Data structures
All core types live in pysinger.data. They form the ARG representation that the HMM and MCMC modules operate on.
Node
- class pysinger.data.node.Node(time: float, index: int = 0, mutation_sites: sortedcontainers.SortedDict = <factory>)[source]
A node in the Ancestral Recombination Graph.
- Parameters:
time (float) – Coalescence time (in units of 2Ne generations). Leaf nodes have time == 0; the global root sentinel has time == inf.
index (int) – Integer label. Sample nodes receive 0-based indices; internal nodes receive larger indices; the root sentinel has index == -1.
mutation_sites (sortedcontainers.SortedDict) – Maps genomic position → allele state (1 = derived). A sentinel entry at position -1 with state 0 is kept so look-ups before the first real position always succeed.
- get_state(pos: float) float[source]
Return the allele state at pos (exact match only).
Mirrors C++ Node::get_state: returns the stored value if there is an exact key at pos, otherwise 0. This means mutations are point events — a mutation at position 100 does NOT carry its state forward to position 101 or beyond.
A vertex in the ARG. Leaf nodes (samples) have time = 0; internal nodes have time > 0 (in coalescent units); the root sentinel has time = inf, index = -1.
Identity semantics. Node uses Python object identity for equality and hashing (__eq__ is self is other, __hash__ returns id(self)). This mirrors the C++ implementation where nodes are compared by pointer. It means two Node objects with identical fields are still considered different – what matters is the object itself, not its contents.

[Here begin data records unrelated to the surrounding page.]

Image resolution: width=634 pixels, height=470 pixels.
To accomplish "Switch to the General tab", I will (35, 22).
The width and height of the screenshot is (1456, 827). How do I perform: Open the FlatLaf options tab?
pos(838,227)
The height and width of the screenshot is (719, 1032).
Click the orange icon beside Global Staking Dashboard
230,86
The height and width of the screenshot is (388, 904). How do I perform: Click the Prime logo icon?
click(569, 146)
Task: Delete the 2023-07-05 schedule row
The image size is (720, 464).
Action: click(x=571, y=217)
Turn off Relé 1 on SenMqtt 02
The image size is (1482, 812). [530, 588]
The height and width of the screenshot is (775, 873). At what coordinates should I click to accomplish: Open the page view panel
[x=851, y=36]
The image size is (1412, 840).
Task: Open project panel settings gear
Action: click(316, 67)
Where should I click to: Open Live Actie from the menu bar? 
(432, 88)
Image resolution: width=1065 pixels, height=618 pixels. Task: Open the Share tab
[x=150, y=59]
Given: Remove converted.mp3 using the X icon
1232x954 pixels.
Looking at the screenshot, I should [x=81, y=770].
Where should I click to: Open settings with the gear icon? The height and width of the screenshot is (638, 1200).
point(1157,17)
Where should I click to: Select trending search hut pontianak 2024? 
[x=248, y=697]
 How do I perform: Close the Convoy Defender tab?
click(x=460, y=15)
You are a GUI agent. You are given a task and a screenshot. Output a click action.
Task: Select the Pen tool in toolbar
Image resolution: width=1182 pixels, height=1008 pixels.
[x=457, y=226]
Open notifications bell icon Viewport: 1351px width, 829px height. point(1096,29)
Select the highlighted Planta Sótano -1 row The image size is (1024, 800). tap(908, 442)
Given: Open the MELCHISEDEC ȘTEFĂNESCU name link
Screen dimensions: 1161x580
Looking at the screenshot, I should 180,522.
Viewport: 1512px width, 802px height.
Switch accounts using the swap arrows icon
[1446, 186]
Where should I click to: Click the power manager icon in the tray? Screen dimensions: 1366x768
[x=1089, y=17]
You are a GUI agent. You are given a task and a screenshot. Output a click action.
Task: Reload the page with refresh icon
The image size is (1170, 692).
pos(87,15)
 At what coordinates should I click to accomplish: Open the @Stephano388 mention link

Allele states. Each node stores a SortedDict mapping genomic position \(\to\) allele state (0 = ancestral, 1 = derived). A sentinel at position \(-1\) with state 0 ensures lookups before the first real site always return 0. get_state(pos) returns an exact-match lookup (mutations are point events, not intervals).
Branch
- class pysinger.data.branch.Branch(lower_node: 'Node' | None = None, upper_node: 'Node' | None = None)[source]
Directed edge (lower_node, upper_node) in the ARG.
Invariant: lower_node.time <= upper_node.time (except for the null branch where both are None).
Hashability: based on Python object identity of the two node pointers, exactly as the C++ branch_hash struct.
- property length: float
Branch length in time units. Returns inf for branches to root.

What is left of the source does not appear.